There can be many reasons for making an Ampersand model. Just a few examples are:
You want to study the conceptual structure of something, to gain a better understanding or to acquire the jargon of a topic. Business analysts do it when starting on a new assignment. In a new environment with new people, unknown habits and a lot of catching up to do, they pick some documentation, courseware, legislature or other jargon-laden documentation and make an Ampersand model. Making sense of piles of new material goes much faster if you try to make an Ampersand model on the side.
You want to design persistent store (a database) for use in an application. You make a model of the data, the rules and make one service for every service your store provides.
You want to detect flaws in an architecture. Make an ampersand model of that architecture, and model every rule you want checked. Populate your model with data from the real architecture, and you can measure every flaw as it occurs.

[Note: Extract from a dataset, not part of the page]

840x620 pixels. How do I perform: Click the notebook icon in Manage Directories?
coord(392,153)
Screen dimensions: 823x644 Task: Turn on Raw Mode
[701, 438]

Your build-team wants clear working instructions, but there is no time to make a functional specification. You make your Ampersand model and derive the work instructions from the functional specification and the prototype that you have made.
You need correct software. Develop your software in Ampersand and use the rules to establish correctness.
Your assignment is to cleanse a polluted database. Try to find the rules that define what clean data is, and run your data through Ampersand.
This chapter about modeling discusses different ways of using Ampersand. Each section serves a different purpose (e.g. how to make a data model, how to make a legal analysis, etc.), using the same tool (Ampersand). These sections can be used as study material.
The ways of using Ampersand are not exhaustive. There are most certainly other reasons for making an Ampersand model, because a good conceptual analysis precedes practically every problem that is worth solving.
An information system is modeled by designing every subsystem separately.
To specify an information system, take the following steps: 1. Agreement on the domain language; 2. Agreement on rules; 3. Validate rules; 4. Define services.
An ampersand model describes the rules, relations and concepts that define a business system. Using this specification, a software system can be built that can hold structured information as a set of facts. Based on the rules, the set of facts can be checked automatically to detect violations of rules.
In an Ampersand model, services can be defined too, enabling the definition of changes to the set of facts.